The European Interoperability Framework (EIF) aims to bring interoperability in public services across all levels of government in the EU Single Market – from local and provincial to national and international. To achieve this, it fully uses the existing directives that already provide interoperability in specific situations. For example, the PSI Directive provides guidelines on re-use public sector information. In contrast, the eIDAS provide identification and trust services for private businesses and public service providers.
This article explores the synergy between eIDAS and just a few of EIF’s 47 recommendations aimed at improving interoperability between various public service providers, administrators, businesses, and citizens.
- Technological neutrality and data portability are key components of the EIF conceptual model. eIDAS plays a key role here by providing the backbone of the identification and authentication process that enables this data portability. eIDA makes the process secure and ensures a much faster identification process, which is necessary for a truly inter-operational and efficient service delivery system.
- eIDAS and EIF focus on user-centricity and providing a single point of contact for all public service delivery across the EU. eIDAS plays a crucial role here by hiding the back-end complexity of authentication and identification from the user. This also means that the users do not have to bother about which platform they should use to avail the services.

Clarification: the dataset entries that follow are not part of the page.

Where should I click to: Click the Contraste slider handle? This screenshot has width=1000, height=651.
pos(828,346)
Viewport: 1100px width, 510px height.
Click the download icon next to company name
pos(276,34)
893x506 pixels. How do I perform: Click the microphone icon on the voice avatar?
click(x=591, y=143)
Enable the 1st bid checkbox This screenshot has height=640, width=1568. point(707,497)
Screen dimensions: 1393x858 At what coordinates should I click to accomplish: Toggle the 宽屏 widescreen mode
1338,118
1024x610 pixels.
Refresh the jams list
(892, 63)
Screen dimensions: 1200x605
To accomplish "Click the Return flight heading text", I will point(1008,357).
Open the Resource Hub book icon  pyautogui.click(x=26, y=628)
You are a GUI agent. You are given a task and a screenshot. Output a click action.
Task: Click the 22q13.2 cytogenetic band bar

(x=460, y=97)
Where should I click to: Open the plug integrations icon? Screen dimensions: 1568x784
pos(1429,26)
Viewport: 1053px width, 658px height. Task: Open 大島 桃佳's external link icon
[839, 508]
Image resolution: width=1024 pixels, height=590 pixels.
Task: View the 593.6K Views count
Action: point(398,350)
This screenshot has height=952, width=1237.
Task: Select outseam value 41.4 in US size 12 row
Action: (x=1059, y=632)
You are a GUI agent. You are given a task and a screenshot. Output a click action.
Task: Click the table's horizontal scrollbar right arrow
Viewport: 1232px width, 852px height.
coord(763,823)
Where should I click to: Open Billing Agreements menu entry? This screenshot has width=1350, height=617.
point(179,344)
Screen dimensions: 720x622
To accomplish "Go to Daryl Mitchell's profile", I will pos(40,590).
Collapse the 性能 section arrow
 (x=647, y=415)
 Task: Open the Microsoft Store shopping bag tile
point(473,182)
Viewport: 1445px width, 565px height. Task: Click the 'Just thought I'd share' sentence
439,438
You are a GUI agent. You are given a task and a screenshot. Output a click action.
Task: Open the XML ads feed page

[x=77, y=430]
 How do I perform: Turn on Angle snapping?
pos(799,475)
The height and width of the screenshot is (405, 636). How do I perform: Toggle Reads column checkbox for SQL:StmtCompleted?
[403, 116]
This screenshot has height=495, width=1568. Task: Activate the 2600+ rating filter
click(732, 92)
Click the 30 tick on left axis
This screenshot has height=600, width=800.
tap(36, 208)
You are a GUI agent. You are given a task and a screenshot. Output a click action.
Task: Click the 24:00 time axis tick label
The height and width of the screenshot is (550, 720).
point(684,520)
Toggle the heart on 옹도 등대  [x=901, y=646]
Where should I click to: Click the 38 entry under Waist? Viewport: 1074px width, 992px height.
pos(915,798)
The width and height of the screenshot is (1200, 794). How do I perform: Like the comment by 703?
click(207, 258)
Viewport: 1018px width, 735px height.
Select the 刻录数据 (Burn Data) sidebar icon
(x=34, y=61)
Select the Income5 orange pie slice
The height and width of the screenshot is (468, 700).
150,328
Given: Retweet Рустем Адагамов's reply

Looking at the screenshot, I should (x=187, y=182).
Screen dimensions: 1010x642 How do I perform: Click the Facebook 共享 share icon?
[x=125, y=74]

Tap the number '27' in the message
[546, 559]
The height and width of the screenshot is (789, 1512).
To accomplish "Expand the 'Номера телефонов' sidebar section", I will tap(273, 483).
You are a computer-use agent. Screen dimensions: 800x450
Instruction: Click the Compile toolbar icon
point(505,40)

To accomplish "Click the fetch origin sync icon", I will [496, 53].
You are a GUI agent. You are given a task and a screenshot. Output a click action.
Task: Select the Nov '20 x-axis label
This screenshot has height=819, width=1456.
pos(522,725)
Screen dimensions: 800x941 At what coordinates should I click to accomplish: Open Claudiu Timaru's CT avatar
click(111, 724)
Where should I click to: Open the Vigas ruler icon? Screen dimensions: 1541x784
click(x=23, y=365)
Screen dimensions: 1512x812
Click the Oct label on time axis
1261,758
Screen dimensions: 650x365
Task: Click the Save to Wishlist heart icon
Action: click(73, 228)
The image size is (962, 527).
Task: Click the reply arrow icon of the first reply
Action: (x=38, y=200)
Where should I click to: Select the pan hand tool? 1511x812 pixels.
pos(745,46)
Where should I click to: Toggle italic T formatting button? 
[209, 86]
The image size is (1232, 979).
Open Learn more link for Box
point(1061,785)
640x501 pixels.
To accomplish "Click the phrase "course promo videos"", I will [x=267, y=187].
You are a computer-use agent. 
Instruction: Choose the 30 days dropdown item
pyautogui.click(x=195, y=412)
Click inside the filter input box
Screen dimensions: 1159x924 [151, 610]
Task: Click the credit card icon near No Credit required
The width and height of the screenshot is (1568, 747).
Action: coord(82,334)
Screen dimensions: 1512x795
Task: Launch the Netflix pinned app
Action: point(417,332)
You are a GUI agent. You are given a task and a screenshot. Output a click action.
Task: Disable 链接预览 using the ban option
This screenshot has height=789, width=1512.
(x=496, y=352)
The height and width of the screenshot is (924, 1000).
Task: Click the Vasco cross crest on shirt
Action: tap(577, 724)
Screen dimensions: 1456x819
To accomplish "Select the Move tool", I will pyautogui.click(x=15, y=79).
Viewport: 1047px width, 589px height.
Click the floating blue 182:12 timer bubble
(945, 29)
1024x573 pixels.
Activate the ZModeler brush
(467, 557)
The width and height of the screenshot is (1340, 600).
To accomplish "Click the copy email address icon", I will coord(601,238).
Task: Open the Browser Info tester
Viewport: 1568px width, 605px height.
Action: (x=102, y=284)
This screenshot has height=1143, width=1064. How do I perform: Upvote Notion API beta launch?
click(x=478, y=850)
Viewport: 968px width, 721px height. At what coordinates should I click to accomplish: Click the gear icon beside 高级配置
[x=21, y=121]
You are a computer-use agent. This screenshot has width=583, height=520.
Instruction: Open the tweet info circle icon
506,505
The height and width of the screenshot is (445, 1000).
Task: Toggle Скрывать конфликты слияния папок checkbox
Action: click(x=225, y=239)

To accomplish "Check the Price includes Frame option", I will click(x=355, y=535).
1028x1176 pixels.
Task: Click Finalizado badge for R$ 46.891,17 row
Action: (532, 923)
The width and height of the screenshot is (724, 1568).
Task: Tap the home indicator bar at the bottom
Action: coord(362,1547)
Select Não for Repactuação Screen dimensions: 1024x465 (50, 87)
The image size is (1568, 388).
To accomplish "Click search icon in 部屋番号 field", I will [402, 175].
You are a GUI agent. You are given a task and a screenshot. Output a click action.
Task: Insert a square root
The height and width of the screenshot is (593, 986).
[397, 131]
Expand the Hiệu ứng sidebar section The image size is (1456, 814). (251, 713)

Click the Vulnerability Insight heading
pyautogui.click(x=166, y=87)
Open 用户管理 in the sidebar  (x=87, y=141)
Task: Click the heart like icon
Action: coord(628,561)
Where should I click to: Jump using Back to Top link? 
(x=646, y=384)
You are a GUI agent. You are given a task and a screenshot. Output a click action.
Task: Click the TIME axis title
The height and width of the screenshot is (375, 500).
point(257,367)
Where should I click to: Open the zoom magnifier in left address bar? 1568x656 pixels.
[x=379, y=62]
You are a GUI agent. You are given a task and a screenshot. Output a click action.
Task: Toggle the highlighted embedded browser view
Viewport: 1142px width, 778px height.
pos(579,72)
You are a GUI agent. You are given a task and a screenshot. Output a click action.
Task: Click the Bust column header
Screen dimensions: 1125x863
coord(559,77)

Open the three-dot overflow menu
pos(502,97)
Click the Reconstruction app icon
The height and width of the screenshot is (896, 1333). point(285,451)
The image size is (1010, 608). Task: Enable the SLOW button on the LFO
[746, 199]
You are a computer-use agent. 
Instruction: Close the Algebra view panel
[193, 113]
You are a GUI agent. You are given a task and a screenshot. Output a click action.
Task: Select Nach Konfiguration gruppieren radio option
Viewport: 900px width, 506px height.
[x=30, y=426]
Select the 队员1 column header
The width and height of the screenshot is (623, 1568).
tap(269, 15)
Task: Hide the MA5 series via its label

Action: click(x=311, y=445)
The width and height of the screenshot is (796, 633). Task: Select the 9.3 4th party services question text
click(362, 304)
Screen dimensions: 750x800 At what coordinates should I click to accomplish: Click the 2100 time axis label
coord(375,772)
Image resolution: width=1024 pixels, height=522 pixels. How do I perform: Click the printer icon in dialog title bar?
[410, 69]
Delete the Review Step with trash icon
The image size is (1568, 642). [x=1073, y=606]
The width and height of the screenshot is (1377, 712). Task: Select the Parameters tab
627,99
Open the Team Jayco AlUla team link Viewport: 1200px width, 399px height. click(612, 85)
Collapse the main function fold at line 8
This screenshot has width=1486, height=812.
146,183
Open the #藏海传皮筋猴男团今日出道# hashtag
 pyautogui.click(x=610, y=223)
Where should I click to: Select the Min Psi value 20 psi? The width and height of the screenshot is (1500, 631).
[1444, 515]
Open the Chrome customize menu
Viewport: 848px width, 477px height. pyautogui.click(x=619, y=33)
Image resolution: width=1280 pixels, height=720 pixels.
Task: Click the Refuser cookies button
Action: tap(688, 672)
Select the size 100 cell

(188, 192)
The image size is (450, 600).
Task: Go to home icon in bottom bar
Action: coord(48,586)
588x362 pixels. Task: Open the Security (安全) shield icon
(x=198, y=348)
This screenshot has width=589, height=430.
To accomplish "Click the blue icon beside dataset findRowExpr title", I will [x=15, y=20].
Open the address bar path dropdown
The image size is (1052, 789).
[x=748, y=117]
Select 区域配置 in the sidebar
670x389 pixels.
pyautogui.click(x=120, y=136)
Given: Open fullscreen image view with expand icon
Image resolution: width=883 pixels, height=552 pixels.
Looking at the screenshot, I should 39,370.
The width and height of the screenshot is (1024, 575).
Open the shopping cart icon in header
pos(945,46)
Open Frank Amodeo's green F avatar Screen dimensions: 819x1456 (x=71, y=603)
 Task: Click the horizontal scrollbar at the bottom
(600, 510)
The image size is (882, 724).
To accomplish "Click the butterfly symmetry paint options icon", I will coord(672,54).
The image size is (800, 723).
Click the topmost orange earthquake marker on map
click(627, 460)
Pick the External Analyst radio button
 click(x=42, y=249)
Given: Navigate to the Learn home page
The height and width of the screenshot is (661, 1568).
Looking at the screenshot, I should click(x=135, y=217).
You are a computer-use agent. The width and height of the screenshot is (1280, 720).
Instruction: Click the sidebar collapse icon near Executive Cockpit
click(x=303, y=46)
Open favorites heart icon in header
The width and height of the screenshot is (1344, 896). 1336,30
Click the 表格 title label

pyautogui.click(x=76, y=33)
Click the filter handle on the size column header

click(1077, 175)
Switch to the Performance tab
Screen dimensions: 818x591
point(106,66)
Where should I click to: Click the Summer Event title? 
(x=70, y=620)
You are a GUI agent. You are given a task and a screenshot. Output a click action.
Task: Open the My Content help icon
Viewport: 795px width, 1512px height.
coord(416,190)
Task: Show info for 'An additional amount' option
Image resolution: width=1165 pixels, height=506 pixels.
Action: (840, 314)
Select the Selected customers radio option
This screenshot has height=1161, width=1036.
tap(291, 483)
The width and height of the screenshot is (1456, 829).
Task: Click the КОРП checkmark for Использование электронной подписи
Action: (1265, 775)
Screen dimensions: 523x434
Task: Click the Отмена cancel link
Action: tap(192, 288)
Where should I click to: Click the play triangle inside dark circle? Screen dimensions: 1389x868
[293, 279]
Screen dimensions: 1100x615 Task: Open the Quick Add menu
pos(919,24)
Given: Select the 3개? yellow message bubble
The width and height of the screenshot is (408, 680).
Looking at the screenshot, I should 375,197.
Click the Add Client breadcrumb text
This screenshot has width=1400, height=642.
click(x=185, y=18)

- Security and Privacy is perhaps the biggest component of EIF where eIDAS plays a key role. For quick service delivery, creating a secure digital environment is crucial. The eIDAS standards are designed with these specific scenarios in mind. The identification and authentication must appear seamless to the end user while ensuring that all the relevant safety and data protection regulations are being fully complied with at the backend.
- EIF is geared towards reducing administrative burden, and it hopes to achieve this primarily by adopting a digital-first and digital-by-default attitude towards service delivery. Such an approach is impossible without the guidelines that eIDAS provides for digital identification.
- One of the major hurdles to interoperability has been the legal differences between the various member states and their treatment of certain aspects required for service delivery.
eIDAS already standardizes such cases while performing digital checks across all EU member states. - Technical and semantic interoperability means that data blocks, technology systems, and other critical components can work together seamlessly. eIDAS provides a platform and a technology-neutral base that public service providers can use to ensure the safe and secure delivery of their services to the appropriate users.
Image source: europa.eu
The 2017 iteration of the EIF guidelines has been specifically designed to make the best use of new technology trends and the new guidelines adopted during the intervening period. By making full use of the identification and trust services enabled by eIDAS and other directives on data security and re-use, the new EIF guidelines offer a very realistic approach to achieving real-world public sector interoperability across the European Union.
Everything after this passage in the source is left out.